Sol 4,999, Silver-Plated Gelatin Silver Prints, 2018
10 x 8” each, Installation of 20 images

Sol 4,999 references a picture taken by the Opportunity mars rover as the sun rises for the 5,000th time during its extended mission, long after the vehicle was to be discontinued. Appropriating the image, Nelson created a series of halochrome prints, each repeating the same photograph. Bleaching and redeveloping silver gelatin paper, the halochrome process tones black-and-white prints by fusing colloidal silver into solid silver. This chemical stabilizing process raises questions concerning permanence, both of human and other life as well as of artifacts cast in rigid materials for future generations to find and marvel at.
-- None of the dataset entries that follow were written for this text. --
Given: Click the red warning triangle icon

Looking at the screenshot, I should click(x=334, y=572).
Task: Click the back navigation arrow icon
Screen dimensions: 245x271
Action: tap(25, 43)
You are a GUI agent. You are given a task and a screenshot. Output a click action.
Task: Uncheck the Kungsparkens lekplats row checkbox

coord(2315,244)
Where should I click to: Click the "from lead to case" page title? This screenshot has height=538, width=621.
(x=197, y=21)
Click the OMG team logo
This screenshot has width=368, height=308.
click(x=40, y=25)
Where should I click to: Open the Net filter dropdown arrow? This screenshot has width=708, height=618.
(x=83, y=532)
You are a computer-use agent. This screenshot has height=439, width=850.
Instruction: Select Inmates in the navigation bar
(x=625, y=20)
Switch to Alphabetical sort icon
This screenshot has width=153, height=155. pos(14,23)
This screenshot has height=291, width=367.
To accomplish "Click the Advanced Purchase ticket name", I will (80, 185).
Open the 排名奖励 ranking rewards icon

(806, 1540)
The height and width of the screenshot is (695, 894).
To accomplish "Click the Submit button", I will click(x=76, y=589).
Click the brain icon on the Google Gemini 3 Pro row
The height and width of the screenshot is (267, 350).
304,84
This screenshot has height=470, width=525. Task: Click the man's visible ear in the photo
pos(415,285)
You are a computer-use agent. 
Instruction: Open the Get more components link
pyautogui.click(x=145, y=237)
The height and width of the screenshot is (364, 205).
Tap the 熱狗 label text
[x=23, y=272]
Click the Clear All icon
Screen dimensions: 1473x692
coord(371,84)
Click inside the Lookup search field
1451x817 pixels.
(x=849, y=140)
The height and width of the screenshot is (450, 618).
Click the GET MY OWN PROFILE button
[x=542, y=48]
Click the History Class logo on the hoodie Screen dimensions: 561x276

The prints also call to mind the way alien artifacts are imagined widely across popular culture, as metal objects with shiny surfaces. In depicting images of the sun, the work points to the medium of photography as a capture of light, while the repeated images formally resemble a fragmentary calendar, an attempt to measure something as abstract as time passing on a desolate planet. For Opportunity, the sun rose and set 5,000 times during 14 years of solitude on Mars. The title of the show points to another form of isolation. WarmWorlds and Otherwise references a science fiction short story collection by Alice B. Sheldon,who wrote under the male pseudonym James Tiptree, Jr. In obfuscating her identity, Sheldon insulated herself twice, both protecting herself against the misogynist attitudes cultivated in science fiction circles, and allowing her write about her own lesbian desires. Warm Worlds and Otherwise, the book and the exhibition, highlight desires to tap into other worlds, the serendipity in searching for the unknown, and exercises in abstraction that elude preconceptions while sounding other possible futures.